31 mai 2008

nossa, adeus, maio.
mas é que elas costumavam ser consideradas elegantes, antigamente; e se sentavam em mesas displicentemente, e espreguiçavam-se em camas e tudo o que elas faziam era tão contemplável e lento, tão nublado e monocromático; e haviam aqueles que se casavam com elas, pobres criaturas são instáveis e sensíveis, e eles dedicavam suas vidas a elas sem que elas percebessem e tinham tanto medo de que a menor brisa as levasse embora, tão flutuantes eram aqueles pensamentos de bolha de sabão e chá das cinco.
mas agora não é mais assim, muito pelo contrário. ninguém mais tenta pôr as mãos nos instáveis e sensíveis, muito, muitíssimo pelo contrário: agora eles nos sopram e dizem até a vista, e nos observam partir, e preferem as plantas rasteiras e as coisas simples, como pratos rasos, travesseiros e ventiladores de teto.

28 mai 2008

ah, não, de novo, não.
e eu espero que aquele menino sentado do meu lado, no metrô, tenha conseguido ouvir o tchaikovsky também; aumentei o volume ao máximo só para que ele pudesse escutar junto e ficar um pouquinho melhor, aqueles olhos tristes estavam me matando.

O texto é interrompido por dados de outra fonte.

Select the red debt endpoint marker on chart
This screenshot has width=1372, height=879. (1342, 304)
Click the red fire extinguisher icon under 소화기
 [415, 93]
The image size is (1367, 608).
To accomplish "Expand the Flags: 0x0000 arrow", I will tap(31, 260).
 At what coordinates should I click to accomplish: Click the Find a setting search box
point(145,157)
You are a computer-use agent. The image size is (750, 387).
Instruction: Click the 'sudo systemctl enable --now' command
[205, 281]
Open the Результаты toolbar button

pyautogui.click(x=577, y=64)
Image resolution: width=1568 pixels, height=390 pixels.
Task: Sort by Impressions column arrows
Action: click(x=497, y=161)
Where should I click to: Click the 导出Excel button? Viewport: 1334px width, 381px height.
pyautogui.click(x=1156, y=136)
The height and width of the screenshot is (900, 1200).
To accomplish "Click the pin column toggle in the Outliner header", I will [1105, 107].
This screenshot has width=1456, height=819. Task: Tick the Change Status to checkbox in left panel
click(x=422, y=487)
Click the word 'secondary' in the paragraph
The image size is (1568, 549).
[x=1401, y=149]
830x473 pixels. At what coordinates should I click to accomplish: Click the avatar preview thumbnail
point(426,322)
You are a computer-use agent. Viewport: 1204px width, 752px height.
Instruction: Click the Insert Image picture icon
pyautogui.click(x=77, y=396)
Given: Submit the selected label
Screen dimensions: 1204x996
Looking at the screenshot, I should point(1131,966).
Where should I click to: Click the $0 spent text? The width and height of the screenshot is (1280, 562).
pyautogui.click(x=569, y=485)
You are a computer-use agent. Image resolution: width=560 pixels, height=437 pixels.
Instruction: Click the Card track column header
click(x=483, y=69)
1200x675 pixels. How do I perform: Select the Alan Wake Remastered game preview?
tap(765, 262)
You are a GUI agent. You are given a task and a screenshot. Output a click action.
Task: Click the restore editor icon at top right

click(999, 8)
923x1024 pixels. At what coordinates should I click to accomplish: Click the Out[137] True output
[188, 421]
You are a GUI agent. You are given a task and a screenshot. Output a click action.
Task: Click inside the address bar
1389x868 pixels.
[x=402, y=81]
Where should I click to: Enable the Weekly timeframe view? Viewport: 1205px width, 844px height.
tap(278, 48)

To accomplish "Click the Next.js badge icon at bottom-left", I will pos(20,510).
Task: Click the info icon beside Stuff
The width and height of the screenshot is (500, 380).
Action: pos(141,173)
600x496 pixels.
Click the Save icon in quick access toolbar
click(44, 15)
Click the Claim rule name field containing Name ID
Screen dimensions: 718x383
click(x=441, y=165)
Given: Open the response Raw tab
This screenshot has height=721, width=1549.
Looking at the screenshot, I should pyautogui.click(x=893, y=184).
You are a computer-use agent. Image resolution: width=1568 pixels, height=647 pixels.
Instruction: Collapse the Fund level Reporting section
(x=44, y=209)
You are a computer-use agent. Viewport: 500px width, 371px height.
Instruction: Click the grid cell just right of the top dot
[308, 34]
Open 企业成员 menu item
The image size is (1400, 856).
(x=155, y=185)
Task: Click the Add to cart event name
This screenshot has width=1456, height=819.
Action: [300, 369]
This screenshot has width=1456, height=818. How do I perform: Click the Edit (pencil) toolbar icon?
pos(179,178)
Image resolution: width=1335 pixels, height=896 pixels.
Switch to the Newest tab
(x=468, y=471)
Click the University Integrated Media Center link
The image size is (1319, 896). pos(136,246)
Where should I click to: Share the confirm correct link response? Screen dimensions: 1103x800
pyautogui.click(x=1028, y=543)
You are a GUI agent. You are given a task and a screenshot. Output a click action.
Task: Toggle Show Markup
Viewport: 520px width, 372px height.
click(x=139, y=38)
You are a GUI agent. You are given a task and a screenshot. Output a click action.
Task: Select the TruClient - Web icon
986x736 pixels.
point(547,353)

e agora natália pretende dar nomes a todos os talheres daquela casa, garfos e facas e colheres que cintilam todas as vezes que se abre a gaveta da cozinha, só para não se sentir tão sozinha. quando ela menos esperar, eles estarão todos dançando valsa sobre a pia, aposto um braço nisso.
mas ouvir tchaikovsky é tão lindo que me faz parar no meio da calçada só pra ver as folhas amarelas caindo das árvores, e fazer caminhos diferentes só pra escutar as vozes das ruas que ecoam nos muros -- e eles sorriem. se eu pudesse, traria uma poltrona para fora e ficaria completamente absorta na comtemplação de absolutamente nada em especial. e as pessoas diriam a seus vizinhos olha lá, veja lá aquela menina, sentada ali feito mundo fosse carrossel de estrelinhas e elefantes, e nada tivesse de ser feito; mas, ah, sim, o que não faltam são coisas a fazer, tantos livros e coisas a pensar, mas eu cheguei a uma conclusão tão bonita hoje que vou até me dar ao luxo de não me importar com nada disso.

27 mai 2008

era tão bonito quando era possível viver eternamente em uma gaiola. agora, não; mas é preciso se acostumar à gaiola, enclinar a cabeça para o lado, caminhar sempre com um pé diante do outro, em silêncio, comer uma pêra ou duas, ter as mãos sempres livres, observar tudo com petulante desinteresse, não pensar mais naquilo, viver um dia de cada vez.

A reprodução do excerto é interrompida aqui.